What is being asked | Return copies of the lines below that mention "module".

Data for this exercise |
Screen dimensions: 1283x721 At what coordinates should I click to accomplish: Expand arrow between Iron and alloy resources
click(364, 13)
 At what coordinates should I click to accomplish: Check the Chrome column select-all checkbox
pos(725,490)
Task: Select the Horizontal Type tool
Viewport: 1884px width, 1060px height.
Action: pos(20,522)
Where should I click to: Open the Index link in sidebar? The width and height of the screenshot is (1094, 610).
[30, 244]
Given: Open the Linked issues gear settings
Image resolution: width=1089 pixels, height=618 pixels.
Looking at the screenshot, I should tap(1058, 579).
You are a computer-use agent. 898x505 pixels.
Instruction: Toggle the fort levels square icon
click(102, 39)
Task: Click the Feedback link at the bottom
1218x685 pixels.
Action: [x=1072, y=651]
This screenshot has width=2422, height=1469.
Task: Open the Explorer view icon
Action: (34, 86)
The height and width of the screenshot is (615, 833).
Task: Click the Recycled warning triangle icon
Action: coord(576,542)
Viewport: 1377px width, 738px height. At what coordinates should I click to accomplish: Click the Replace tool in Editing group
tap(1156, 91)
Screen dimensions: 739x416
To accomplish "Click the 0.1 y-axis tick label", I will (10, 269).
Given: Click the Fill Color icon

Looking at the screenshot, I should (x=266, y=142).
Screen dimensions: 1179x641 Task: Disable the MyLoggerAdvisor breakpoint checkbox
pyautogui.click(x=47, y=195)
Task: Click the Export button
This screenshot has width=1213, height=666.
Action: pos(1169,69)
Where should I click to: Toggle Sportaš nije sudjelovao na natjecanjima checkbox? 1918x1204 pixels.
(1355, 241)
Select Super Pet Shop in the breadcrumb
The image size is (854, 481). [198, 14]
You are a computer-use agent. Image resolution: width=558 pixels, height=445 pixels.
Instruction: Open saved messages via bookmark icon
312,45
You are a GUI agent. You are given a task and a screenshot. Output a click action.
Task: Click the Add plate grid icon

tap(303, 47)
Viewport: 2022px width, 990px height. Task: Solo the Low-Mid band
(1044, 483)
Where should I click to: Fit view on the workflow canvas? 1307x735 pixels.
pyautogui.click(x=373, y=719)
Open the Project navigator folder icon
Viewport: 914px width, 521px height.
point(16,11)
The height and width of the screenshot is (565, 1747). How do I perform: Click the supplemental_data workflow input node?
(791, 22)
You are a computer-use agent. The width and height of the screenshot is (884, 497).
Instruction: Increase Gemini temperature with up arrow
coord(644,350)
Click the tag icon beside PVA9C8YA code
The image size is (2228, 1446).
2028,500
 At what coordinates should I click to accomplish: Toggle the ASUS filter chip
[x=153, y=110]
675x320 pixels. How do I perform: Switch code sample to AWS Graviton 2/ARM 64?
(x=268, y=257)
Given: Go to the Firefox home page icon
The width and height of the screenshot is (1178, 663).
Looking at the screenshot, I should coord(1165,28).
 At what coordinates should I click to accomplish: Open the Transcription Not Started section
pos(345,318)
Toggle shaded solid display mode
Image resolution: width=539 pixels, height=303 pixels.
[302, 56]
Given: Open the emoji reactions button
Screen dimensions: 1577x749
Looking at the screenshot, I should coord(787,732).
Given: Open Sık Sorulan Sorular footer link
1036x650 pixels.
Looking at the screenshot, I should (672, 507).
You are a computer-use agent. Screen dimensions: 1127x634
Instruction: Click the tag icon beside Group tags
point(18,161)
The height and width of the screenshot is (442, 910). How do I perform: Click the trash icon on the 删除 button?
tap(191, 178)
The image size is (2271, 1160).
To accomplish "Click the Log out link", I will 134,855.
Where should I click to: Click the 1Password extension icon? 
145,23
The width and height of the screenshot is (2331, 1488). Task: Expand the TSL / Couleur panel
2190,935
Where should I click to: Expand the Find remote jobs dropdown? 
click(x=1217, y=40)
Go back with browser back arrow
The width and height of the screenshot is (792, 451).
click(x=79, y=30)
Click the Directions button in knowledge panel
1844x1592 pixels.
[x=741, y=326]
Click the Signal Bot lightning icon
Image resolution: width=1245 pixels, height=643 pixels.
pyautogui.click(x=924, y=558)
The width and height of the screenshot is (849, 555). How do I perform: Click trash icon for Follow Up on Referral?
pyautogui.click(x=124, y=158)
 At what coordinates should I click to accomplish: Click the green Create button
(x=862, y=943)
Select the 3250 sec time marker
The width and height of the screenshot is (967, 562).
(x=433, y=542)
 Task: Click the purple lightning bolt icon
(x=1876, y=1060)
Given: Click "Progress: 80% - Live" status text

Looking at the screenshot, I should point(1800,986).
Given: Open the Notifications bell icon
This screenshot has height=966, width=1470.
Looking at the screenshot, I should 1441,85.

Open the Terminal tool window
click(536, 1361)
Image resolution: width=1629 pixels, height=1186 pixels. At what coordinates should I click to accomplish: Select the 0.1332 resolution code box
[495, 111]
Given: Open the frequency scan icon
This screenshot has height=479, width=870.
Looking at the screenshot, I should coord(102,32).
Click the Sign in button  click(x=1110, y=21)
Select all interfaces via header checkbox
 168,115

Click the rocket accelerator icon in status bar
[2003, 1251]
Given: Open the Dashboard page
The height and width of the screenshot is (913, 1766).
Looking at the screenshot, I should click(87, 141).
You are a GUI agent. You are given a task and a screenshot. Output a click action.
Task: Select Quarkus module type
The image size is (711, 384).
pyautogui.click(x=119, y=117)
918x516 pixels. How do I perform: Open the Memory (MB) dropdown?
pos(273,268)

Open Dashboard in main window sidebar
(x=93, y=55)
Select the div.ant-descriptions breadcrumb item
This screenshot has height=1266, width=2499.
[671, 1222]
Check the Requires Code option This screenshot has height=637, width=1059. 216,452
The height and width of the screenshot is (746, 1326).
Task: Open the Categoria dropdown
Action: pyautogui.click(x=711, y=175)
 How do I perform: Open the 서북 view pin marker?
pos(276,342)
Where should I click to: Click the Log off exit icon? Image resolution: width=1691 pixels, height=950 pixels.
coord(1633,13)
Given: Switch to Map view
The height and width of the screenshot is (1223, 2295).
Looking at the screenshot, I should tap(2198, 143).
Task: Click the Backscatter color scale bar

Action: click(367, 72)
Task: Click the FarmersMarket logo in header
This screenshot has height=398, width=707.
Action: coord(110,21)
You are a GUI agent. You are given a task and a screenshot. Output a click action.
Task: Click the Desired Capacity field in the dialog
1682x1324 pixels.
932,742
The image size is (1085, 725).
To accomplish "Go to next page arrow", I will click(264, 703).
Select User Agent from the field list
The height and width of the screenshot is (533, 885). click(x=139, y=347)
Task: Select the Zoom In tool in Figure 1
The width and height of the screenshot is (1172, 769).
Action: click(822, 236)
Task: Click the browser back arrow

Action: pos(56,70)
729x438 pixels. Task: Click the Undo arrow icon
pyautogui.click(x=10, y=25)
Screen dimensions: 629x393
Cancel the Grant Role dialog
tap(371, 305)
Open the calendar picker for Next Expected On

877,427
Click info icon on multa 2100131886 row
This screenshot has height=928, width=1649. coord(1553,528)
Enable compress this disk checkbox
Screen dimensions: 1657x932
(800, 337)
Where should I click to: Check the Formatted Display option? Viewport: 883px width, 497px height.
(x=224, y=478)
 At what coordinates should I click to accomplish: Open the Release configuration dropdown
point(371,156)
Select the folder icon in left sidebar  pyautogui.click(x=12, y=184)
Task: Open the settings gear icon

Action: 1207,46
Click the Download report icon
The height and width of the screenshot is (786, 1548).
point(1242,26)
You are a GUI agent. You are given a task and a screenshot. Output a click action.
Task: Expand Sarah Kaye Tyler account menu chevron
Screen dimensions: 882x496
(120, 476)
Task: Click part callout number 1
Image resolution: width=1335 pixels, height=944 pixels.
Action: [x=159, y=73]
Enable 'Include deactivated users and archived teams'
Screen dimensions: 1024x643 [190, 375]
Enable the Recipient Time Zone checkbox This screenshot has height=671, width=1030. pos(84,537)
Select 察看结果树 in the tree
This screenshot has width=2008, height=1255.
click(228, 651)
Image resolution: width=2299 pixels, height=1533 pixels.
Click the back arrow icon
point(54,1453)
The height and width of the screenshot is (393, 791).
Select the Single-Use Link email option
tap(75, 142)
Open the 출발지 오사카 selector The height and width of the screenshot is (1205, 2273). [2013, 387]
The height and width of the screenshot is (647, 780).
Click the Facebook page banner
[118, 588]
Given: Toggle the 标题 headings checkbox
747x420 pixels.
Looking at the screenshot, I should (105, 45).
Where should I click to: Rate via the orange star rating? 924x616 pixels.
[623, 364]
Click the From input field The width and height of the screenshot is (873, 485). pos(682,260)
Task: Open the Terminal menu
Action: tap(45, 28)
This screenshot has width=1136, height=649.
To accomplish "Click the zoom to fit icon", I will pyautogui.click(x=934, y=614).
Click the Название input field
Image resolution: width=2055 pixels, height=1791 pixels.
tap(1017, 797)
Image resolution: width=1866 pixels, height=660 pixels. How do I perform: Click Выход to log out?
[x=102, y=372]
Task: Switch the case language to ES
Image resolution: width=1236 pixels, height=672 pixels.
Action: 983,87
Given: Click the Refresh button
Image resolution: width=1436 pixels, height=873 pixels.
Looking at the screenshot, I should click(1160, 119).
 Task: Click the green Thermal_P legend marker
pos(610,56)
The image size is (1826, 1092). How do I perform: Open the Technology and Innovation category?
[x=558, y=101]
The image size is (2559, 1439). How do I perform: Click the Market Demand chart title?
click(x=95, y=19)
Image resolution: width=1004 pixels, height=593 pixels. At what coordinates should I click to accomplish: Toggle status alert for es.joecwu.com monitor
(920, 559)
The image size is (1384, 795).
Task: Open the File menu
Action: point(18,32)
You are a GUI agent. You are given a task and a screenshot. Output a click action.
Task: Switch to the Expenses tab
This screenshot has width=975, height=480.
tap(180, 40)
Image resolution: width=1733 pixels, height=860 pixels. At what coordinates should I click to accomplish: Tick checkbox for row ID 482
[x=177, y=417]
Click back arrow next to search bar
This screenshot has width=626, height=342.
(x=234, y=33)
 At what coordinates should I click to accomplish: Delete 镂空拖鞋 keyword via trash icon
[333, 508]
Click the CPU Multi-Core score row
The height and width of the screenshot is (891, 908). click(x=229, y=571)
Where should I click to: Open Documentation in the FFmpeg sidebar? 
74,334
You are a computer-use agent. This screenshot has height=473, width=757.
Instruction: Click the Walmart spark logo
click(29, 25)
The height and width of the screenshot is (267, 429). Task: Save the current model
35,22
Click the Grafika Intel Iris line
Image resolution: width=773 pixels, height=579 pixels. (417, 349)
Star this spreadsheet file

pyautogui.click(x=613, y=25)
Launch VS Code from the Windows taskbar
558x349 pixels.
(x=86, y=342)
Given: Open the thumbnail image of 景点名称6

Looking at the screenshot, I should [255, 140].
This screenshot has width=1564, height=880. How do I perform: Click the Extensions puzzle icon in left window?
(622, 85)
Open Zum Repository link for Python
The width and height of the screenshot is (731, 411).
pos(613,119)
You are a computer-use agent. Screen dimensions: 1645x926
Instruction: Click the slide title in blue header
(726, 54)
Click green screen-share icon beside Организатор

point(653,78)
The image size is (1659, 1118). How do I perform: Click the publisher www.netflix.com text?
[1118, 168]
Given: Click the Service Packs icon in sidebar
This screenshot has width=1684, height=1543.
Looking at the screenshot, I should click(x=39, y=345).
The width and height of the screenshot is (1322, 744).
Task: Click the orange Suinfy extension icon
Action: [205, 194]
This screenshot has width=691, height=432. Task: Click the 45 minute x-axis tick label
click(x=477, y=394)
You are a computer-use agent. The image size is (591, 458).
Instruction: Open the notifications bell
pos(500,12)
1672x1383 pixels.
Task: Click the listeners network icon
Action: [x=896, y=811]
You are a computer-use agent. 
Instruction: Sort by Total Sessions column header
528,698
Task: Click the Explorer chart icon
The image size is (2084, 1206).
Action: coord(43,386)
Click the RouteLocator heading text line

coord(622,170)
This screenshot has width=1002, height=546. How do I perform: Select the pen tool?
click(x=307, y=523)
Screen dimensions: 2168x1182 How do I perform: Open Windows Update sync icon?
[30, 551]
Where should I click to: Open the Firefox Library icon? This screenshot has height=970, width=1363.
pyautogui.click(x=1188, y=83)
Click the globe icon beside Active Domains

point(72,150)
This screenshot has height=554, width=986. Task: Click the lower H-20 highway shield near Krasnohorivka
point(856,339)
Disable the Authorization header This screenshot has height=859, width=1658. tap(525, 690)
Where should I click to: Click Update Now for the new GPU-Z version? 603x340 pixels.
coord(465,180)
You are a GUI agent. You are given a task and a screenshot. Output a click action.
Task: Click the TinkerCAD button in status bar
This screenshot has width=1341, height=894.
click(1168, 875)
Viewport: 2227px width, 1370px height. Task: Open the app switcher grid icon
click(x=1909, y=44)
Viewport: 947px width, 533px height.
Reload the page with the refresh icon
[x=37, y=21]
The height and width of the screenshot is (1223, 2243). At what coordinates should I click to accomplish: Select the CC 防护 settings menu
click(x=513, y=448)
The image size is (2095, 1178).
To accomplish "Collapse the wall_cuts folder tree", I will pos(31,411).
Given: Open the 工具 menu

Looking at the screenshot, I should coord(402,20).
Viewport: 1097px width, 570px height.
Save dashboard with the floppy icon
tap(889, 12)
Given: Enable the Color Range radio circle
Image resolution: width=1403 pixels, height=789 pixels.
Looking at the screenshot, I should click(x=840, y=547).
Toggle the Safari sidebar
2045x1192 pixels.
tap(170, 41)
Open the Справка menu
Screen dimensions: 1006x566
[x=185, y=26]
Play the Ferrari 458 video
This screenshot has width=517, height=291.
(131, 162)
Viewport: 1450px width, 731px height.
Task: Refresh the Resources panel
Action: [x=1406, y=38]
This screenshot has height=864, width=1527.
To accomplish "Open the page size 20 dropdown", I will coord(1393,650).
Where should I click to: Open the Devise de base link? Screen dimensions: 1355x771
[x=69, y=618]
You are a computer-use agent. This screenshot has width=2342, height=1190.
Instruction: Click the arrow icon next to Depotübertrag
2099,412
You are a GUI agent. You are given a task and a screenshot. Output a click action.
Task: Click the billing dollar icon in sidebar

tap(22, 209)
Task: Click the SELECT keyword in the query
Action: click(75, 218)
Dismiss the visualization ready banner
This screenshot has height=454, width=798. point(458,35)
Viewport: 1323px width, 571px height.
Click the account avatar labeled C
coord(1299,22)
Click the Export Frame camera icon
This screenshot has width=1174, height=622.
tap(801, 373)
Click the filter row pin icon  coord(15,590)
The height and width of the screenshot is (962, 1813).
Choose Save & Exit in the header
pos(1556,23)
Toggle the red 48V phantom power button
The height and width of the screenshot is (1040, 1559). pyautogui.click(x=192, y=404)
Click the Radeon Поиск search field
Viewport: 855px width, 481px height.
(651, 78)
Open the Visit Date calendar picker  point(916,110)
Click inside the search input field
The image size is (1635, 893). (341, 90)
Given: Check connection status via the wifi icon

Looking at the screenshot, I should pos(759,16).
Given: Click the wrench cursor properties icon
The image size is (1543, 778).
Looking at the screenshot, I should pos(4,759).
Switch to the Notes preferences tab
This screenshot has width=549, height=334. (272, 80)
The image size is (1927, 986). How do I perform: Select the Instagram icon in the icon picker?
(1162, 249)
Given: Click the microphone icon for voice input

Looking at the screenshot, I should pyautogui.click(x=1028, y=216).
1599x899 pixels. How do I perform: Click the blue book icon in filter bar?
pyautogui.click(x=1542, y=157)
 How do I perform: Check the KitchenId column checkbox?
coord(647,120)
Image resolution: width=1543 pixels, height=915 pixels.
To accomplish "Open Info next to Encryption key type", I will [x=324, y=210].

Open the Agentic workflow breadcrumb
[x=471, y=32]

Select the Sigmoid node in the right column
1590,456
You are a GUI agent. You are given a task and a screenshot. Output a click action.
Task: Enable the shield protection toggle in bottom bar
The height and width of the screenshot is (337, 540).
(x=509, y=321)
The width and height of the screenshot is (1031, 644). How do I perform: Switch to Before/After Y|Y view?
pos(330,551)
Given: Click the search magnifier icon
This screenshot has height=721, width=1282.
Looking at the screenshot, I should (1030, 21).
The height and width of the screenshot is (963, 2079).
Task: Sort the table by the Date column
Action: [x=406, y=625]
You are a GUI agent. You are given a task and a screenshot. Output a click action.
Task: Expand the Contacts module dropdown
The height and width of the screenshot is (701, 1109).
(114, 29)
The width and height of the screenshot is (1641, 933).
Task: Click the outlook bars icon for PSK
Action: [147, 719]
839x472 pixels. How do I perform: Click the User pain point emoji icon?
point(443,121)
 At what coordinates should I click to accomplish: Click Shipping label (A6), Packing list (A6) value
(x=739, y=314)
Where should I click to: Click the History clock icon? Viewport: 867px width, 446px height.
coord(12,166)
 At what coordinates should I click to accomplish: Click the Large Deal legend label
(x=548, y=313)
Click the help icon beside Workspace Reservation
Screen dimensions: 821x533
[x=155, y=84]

Task result |
Task: Select Quarkus module type
Task: Expand the Contacts module dropdown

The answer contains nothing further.